“No need for that, either, Thalassa. There are other things to think about.”

Thalassa’s hand dropped to his side. “You’re right,” he muttered. “Get on with your doctoring.”

“No—not now,” answered Ravenshaw sadly. “It’s no use. She is dead.”

“Dead!” Thalassa stood overwhelmed. Silently he surveyed the slight recumbent form on the couch, his moving lips seemed to be counting the drops which dripped from her clinging garments on to the carpet. “Dead, did ye say? Why, I carried her here—brought her across the moors to you.” His voice trembled. “Can’t ye do nothing?”
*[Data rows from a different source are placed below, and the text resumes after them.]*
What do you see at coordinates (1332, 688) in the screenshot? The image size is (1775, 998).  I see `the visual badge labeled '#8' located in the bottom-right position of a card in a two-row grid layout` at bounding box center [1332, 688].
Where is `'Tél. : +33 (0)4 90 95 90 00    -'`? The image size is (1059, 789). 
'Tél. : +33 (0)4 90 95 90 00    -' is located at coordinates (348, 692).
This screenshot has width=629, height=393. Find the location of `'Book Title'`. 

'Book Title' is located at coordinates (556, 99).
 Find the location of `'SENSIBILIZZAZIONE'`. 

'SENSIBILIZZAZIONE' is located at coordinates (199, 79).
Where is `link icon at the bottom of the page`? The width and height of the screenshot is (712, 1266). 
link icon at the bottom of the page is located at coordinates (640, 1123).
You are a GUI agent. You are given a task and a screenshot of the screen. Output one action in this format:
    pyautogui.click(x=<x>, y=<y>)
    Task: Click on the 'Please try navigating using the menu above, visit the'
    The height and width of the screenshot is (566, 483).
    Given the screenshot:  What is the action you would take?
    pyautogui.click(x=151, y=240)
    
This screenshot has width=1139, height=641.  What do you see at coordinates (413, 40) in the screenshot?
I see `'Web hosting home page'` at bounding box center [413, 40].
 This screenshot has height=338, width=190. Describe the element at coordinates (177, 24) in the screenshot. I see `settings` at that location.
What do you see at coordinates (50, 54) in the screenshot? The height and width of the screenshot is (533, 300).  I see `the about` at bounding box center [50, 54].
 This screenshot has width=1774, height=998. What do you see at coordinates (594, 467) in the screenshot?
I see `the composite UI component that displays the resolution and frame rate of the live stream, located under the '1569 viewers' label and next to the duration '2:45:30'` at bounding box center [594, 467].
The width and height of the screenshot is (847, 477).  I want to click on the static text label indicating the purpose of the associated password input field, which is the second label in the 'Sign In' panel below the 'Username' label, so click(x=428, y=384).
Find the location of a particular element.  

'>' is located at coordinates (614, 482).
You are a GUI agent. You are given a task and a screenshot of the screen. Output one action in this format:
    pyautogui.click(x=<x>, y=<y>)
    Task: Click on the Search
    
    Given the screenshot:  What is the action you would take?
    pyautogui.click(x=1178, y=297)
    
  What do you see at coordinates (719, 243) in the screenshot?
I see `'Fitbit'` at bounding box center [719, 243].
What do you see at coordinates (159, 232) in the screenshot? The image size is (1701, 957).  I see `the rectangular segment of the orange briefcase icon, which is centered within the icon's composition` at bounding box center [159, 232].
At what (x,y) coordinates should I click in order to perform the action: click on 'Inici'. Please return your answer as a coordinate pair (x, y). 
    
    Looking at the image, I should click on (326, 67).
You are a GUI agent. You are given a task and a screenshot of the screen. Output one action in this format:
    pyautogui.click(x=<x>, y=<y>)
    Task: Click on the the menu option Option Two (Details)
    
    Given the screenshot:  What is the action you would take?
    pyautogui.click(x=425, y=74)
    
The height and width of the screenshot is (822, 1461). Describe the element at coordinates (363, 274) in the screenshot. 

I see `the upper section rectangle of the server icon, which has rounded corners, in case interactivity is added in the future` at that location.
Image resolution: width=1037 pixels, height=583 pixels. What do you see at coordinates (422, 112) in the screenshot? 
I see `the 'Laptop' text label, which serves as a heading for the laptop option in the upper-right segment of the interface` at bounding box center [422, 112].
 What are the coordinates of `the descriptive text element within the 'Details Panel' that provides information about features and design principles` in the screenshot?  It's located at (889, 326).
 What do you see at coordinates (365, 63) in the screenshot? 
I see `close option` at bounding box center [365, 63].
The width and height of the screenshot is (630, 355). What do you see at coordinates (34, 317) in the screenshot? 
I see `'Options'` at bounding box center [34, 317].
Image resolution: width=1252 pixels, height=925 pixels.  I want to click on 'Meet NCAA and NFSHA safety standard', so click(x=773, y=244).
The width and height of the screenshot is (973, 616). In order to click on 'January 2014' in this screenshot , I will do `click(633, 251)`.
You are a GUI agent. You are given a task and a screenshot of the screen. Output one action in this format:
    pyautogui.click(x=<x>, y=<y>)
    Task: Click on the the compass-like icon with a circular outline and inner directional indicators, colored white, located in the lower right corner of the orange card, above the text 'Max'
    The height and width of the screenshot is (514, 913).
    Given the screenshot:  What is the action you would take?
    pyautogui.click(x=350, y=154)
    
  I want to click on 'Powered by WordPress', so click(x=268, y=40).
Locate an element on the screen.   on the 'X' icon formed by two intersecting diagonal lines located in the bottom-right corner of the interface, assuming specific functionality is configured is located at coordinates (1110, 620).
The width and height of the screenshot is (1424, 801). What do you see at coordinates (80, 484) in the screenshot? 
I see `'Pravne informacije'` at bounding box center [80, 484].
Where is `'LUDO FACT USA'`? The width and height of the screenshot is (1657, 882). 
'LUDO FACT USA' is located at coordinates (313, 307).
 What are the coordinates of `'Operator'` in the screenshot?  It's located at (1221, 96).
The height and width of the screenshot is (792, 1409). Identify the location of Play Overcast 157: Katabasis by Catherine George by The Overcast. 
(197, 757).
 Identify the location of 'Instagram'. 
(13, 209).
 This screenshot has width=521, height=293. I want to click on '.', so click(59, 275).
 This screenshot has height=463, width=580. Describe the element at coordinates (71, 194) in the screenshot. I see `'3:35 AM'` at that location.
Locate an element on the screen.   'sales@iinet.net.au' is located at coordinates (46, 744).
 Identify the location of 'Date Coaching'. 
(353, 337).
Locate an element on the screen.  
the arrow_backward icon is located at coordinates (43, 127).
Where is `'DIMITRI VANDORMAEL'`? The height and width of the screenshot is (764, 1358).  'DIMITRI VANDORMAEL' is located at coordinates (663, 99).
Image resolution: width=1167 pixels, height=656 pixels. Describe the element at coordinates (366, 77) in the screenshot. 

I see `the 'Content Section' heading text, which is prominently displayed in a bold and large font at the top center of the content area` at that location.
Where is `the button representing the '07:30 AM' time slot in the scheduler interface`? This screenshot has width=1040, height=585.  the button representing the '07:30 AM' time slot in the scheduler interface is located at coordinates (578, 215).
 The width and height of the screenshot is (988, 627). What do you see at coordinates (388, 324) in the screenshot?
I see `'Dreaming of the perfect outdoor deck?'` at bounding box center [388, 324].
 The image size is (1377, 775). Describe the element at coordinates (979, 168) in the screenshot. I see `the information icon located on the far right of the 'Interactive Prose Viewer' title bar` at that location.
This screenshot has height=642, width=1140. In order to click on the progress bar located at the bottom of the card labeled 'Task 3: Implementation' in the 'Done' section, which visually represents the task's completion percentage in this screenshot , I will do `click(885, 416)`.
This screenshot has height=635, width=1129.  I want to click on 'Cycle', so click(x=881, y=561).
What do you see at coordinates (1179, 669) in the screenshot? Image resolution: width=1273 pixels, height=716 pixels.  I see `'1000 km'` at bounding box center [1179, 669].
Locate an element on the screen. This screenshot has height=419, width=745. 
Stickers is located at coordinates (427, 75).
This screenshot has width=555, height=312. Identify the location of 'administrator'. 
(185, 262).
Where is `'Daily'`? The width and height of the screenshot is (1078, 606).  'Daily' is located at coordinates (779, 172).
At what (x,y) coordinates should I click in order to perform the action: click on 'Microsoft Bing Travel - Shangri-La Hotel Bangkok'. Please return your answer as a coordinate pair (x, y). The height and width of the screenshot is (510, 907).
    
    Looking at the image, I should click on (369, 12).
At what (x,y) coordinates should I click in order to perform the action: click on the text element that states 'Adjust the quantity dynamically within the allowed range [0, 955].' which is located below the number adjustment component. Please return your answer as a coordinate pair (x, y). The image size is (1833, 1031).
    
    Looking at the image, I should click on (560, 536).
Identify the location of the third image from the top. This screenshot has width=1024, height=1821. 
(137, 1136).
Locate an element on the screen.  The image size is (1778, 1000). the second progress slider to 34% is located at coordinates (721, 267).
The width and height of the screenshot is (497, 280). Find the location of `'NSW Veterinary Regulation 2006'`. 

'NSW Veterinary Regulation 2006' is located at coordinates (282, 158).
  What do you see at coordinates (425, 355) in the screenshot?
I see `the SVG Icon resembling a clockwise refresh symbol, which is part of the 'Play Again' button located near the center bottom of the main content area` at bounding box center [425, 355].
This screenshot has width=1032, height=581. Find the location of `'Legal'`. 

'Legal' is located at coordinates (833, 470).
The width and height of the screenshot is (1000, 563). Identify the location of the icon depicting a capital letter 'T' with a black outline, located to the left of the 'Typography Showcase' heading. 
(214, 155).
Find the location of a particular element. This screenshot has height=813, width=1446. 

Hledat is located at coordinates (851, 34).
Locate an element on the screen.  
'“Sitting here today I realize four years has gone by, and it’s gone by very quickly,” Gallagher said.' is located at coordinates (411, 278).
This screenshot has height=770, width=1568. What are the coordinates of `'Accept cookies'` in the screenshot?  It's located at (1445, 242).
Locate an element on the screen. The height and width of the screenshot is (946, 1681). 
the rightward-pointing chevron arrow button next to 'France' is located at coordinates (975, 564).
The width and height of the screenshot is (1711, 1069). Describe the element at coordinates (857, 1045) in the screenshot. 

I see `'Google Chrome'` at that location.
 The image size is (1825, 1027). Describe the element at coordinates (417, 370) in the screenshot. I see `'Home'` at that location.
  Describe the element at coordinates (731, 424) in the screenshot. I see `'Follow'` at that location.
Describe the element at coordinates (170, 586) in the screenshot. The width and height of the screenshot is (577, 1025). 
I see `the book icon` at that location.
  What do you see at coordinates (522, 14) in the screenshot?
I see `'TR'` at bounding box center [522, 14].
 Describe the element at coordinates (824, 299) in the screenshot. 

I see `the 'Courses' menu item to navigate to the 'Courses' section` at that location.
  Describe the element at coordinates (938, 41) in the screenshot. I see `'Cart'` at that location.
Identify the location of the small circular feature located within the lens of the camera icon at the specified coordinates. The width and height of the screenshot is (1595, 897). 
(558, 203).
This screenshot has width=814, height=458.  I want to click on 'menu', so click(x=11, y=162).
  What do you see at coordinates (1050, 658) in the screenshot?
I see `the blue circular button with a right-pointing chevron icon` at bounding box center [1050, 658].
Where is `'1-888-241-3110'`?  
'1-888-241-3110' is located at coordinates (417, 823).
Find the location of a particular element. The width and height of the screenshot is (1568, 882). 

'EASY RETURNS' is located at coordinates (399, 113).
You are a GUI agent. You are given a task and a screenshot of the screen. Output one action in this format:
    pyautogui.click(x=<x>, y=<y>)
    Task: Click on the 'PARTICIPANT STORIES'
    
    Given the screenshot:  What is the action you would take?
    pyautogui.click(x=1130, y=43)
“No—not now. It is too late.”

Thalassa’s eyes rested attentively on the other’s face. Ravenshaw’s complete acquiescence in death as an unalterable fact stung his untutored feelings by its calmness. “Dead!” he repeated fiercely. “Then you’ve got that to pay for now—Remington.”

“Pay? Oh, yes, I’ll pay—make payment in full,” was the reply, delivered with a bitter look. “But not to you.”

“To think I shouldn’t a’ known ye!” Thalassa spoke like a man in a dream.

“After all these years? After what I suffered alone on that island—through you and Turold? You’d hardly have known me if you’d met me six months afterwards instead of thirty years. Robert Turold didn’t know me. Nobody knew me.”

Thalassa’s eyes still dwelt upon him with the unwilling look of a man compelled to gaze upon an evocation of the dead.